**Working data**
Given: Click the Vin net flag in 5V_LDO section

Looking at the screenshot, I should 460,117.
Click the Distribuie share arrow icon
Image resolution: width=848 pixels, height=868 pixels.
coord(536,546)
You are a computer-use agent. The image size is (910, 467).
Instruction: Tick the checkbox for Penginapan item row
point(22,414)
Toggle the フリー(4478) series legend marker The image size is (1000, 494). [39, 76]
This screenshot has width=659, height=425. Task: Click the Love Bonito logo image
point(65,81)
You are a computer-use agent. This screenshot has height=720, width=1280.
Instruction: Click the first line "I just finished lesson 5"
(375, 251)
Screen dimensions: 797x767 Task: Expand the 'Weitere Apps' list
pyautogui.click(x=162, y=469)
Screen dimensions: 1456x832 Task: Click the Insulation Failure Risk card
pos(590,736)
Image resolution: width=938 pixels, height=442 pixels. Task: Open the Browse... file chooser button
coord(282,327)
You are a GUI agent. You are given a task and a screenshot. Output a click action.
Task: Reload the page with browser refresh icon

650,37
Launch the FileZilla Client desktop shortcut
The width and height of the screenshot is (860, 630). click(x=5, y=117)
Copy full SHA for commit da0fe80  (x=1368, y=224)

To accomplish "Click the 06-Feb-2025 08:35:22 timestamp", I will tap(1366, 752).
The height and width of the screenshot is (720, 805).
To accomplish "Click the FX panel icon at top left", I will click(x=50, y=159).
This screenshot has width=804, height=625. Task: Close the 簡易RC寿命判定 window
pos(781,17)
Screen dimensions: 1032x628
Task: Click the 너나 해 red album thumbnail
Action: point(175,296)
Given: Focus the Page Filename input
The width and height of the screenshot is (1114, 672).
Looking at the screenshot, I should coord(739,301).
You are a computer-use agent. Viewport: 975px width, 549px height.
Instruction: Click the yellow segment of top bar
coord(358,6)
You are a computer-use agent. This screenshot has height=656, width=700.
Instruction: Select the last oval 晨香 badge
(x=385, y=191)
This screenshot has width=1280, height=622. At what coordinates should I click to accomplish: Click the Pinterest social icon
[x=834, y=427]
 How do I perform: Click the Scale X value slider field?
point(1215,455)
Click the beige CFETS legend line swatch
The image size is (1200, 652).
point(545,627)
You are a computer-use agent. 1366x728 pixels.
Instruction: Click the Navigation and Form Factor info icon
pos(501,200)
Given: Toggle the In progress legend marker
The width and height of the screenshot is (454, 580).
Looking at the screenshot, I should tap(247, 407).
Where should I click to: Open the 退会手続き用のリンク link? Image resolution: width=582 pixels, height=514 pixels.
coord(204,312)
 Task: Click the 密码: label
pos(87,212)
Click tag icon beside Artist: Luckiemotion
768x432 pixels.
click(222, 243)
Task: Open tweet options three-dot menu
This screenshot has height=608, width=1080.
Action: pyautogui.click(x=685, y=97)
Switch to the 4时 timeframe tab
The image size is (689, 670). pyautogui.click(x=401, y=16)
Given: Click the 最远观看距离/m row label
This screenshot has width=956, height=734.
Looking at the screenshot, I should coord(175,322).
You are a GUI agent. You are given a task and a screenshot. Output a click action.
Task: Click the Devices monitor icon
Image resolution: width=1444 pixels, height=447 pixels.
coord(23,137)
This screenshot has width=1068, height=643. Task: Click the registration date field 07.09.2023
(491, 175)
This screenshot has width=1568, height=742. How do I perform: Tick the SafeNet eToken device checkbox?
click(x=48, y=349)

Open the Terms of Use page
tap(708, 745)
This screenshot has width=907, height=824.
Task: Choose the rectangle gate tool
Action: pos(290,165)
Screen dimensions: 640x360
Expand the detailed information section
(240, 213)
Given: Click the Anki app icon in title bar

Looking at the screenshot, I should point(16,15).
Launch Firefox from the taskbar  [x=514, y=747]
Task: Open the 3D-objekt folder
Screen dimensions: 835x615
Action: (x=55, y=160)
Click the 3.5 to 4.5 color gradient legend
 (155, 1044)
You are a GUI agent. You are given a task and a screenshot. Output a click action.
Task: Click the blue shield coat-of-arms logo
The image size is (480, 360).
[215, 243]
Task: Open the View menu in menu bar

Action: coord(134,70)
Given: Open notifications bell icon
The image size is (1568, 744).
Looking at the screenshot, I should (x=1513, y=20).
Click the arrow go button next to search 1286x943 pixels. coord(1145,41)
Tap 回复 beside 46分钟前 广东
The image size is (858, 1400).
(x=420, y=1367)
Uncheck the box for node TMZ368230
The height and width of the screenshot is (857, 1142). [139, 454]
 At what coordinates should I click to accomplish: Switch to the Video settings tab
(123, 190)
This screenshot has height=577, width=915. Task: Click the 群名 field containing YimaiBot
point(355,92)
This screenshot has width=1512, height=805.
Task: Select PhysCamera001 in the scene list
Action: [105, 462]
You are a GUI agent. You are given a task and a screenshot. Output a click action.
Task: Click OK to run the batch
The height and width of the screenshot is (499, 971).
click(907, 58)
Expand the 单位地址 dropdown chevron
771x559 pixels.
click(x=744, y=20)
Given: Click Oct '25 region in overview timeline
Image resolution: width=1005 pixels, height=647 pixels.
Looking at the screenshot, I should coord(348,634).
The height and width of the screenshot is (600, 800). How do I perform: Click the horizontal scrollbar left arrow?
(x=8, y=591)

**Task instructions**
Please count the lines that hold "will" in this data and report the total alone.

**Expected answer**
2